New River Gorge is kind of my happy place. It’s only eight and a half hours away from the city and worth the drive every time. The New boasts some of the best single-pitch lines, both bolted and on gear. And did I mention the lake?


Two summers ago, I watched my friend Andrew Erwin project B52 which is a 5.13a in the Meadows. For some reason, he thought I was strong enough to keep up with him on that trip and invited me along. Climbing with Andrew and watching him project hard routes was hugely inspiring to me, and climbing with him made me feel like maybe I could try hard, too. I think about our summer in the New often, and how that trip made me realize that the only thing stopping me from trying was myself.

Since then, I’ve been inspired to try my first 5.13. Something in my bones told me that one day, I could at least get to the top of Apollo Reed, a classic jug haul in the Coliseum at Summersville Lake. Maybe it’s because I’d heard that it’s everybody’s first 5.13, or maybe it’s because I happened to be with Mike Farnsworth that day (and you feel like you can pretty much climb anything when Farnsworth is around.) Farnsworth, who is the most ridiculously humble guy you will ever meet, will lay waste to all of your projects.

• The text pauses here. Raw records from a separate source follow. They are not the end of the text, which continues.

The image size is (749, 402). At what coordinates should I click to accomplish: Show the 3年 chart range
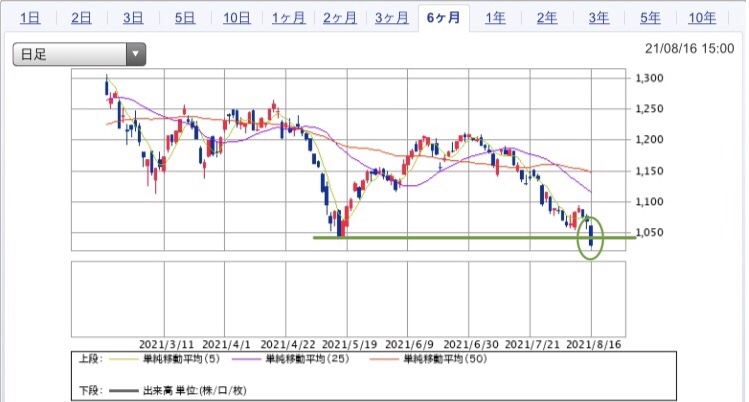pyautogui.click(x=598, y=18)
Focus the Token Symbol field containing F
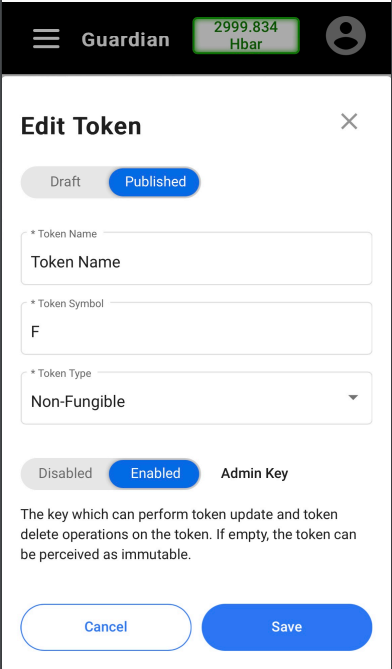The height and width of the screenshot is (669, 392). (196, 329)
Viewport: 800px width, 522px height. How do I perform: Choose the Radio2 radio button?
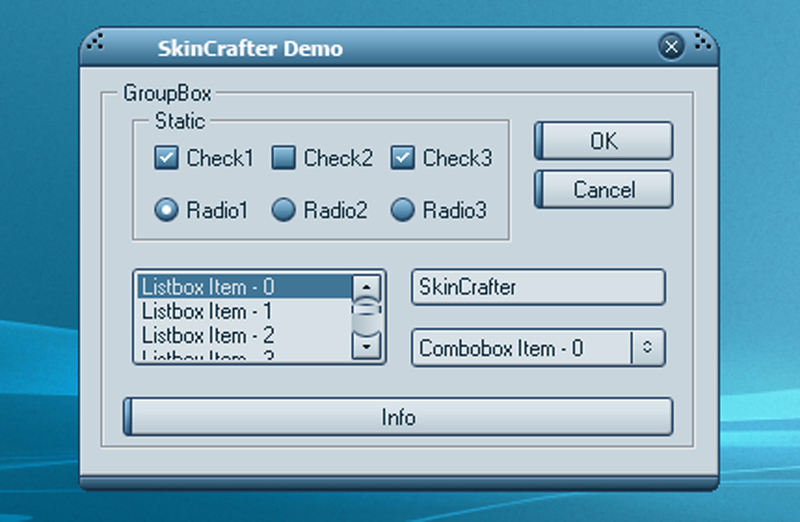(284, 210)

Playing on Apollo Reed (5.13a) for the first time. Photograph by Abe Carte

I also gave Genocide (5.12a) a try, which was the hardest thing I’d ever attempted on gear. I whipped all over that route like it was my full-time job. Finger cracks aren’t necessarily my “thing”, but I guess that’s how you get better at anything. The first half climbed like a powerful sport route, except that you have to place all of your own gear (minus one bolt in an alcove). The second half is a finger and thin hands crack. As hard as I tried, I got too pumped and couldn’t clip my quickdraw in time. I missed the move twice, and twice I took twenty-foot falls.

While there is one part of me that doesn’t think I’ll ever send climbs at that sort of level, there is the other side of me that is a little bit curious and a little bit determined to keep attempting. I don’t think falling is necessarily the same thing as failing, even though it can be hard not to. To this day, I find myself inspired by Andrew’s attitude, telling me that the reason walls exist is to teach us not to give up. You have to want it and you have to do the work and know that every single accomplishment in life starts with the simple decision to try. When I tie in, I take that first deep breath and tell myself that.

Cover photograph courtesy of Mikaela Wegerhoff.

4 thoughts

  1. That last sentence- oh my god! Loving it SO hard!!!

    And I believe I can help you with the girl porn…. 😉 (oh my god, did that just sound uber creepy ‘cuz I didn’t mean it like that!)

    And Jas can probably fix your cam!

  2. Nice! I saw you take a whip on Genocide and we introduced ourselves as you were hang dogging. Small world, nice blog btw! See you around the crag!

  3. You SOOOOO inspire me Kathy! ME, the one who’s been climbing forever, yet still stays in his ‘no fall downclimb instead’ traditional(!) TRAD state of mind, and hangs in the 5.10 world because of it and because I just can’t break from my “happy life” enough to train… yet following YOU, into places I would NEVER go, I now have wider eyes, that open my mind to new possibilities, e.g. those kelidoscopic overhanging walls of Fat City and Yellow Wall, … and I’m now crazily wanting to go back! Do I yell “Oh Save Me!” or do I yell “Oh Kathy Lead Me!” !!! Either way… it feels right to YELL as that’s when I feel most ALIVE! Love U!